## Start PAGE

Note that I was using Shiki's precompiled versions of grammars (with Shiki's createJavaScriptRawEngine), and it sounds like you're not doing that here.

Yep but that only make scene on the engine creation. I think after the engine was created it does not do regexp compile more?

even on the playground page you linked to, I'm seeing faster numbers for JS highlighting than for Oniguruma via the timer that the playground self reports at the bottom. It depends on the language and sample, though.

Thanks for your hint, I never found this timer before, hah. After some testing, I found that: JS engine surpass Oniguruma on the language using less rules like CSS, but for complex lang like TS/C++/Rust it will be much slower. In the official demo with prefilled content, Oniguruma slow at startup but if you copy-paste the content by 32 times, you'll found that JS engine begin to be slower than Oniguruma.

kkocdko avatar Nov 24 '25 03:11 kkocdko

After some testing, I found that: JS engine surpass Oniguruma on the language using less rules like CSS, but for complex lang like TS/C++/Rust it will be much slower. In the official demo with prefilled content, Oniguruma slow at startup but if you copy-paste the content by 32 times, you'll found that JS engine begin to be slower than Oniguruma.

This sounds like a reason to close this feature request, no?

@slevithan can you verify or refute that claim?

If there is not a significant advantage, it will not be worth it to adopt a different library, as chances are high it might break syntax highlighting for several languages.

hediet avatar Jan 12 '26 11:01 hediet

There are optimizations not used in the testing above like precompiling the grammars, applying progressively, etc., and I mentioned up front that it would be slower for some grammars so it should only be enabled for specific grammars where it is faster. However, since VS Code wouldn't be able to remove Oniguruma altogether and therefore wouldn't get additional benefit from that, I'll go ahead and close this because I think it might introduce more complexity and uncertainty than justified for VS Code to adopt this in a way that is strictly beneficial.

slevithan avatar Jan 12 '26 11:01 slevithan

## End PAGE

Translate this sentence from the thread above into Spanish: "If there is not a significant advantage, it will not be worth it to adopt a different library, as chances are high it might break syntax highlighting for several languages."

## Start PROVIDED MATERIAL

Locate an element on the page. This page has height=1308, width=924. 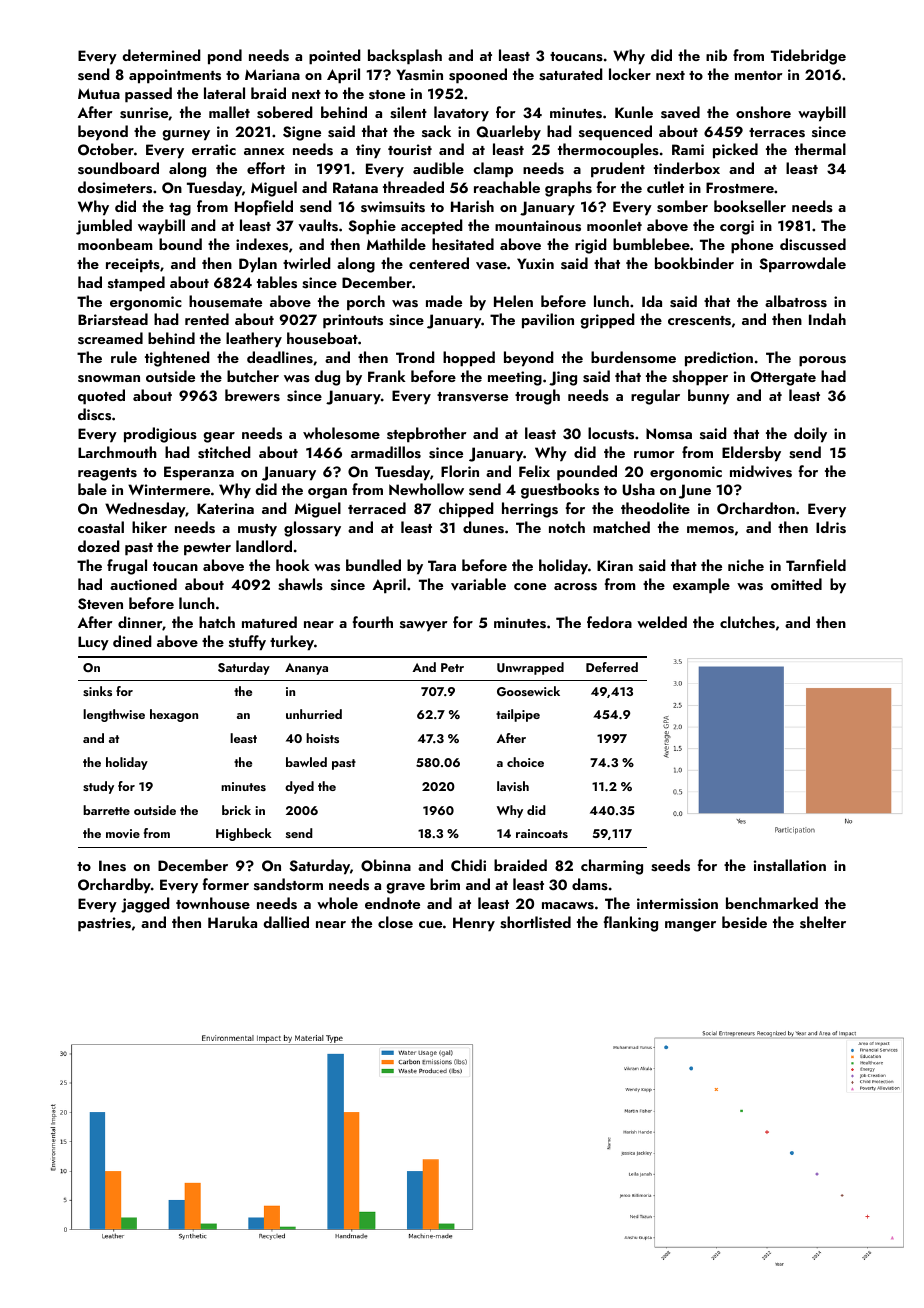
pond is located at coordinates (225, 57).
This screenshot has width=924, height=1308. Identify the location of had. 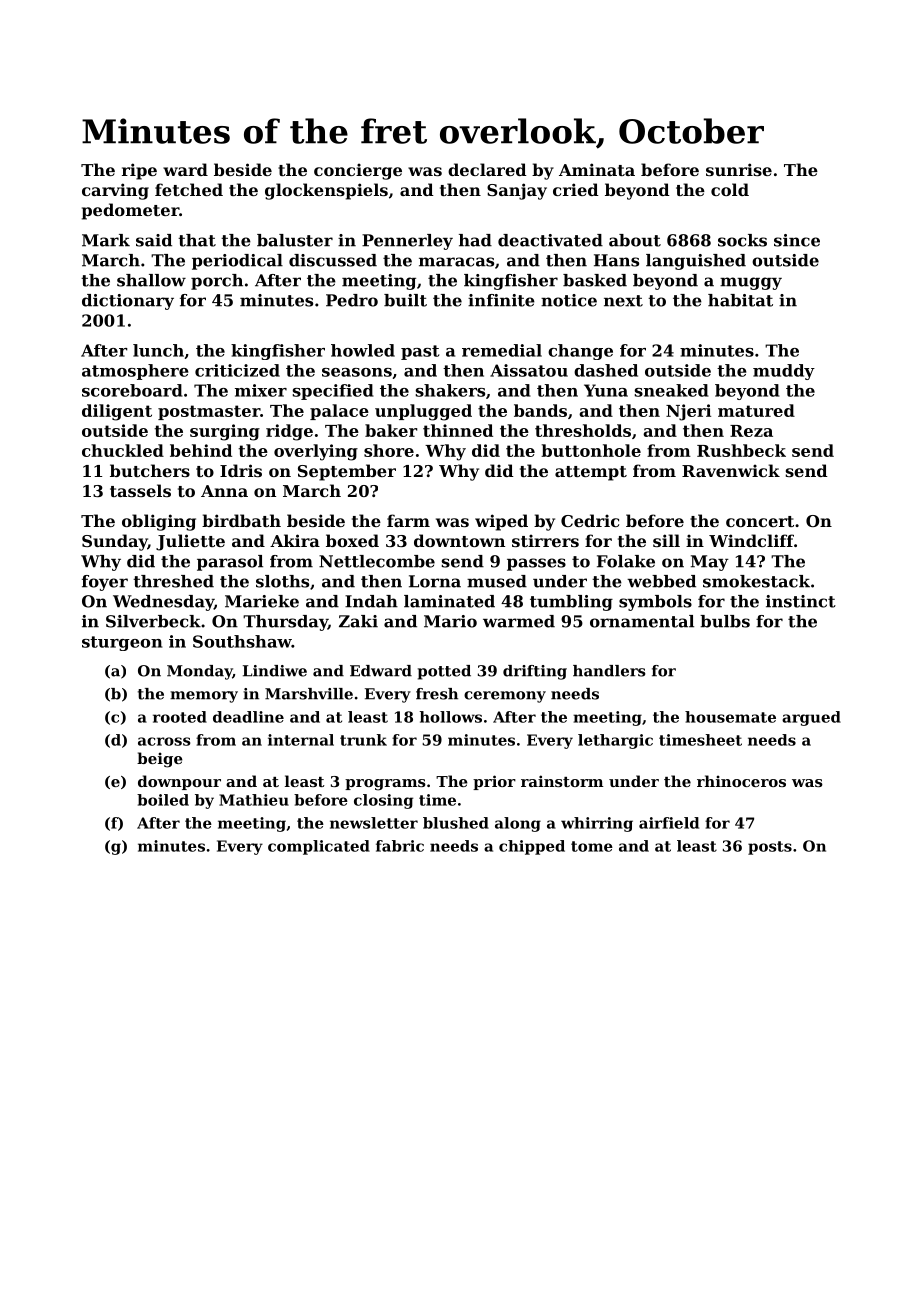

## End PROVIDED MATERIAL

▸ THE RESULT: Si no hay una ventaja significativa, no valdrá la pena adoptar una biblioteca diferente, ya que es muy probable que pueda romper el resaltado de sintaxis de varios lenguajes.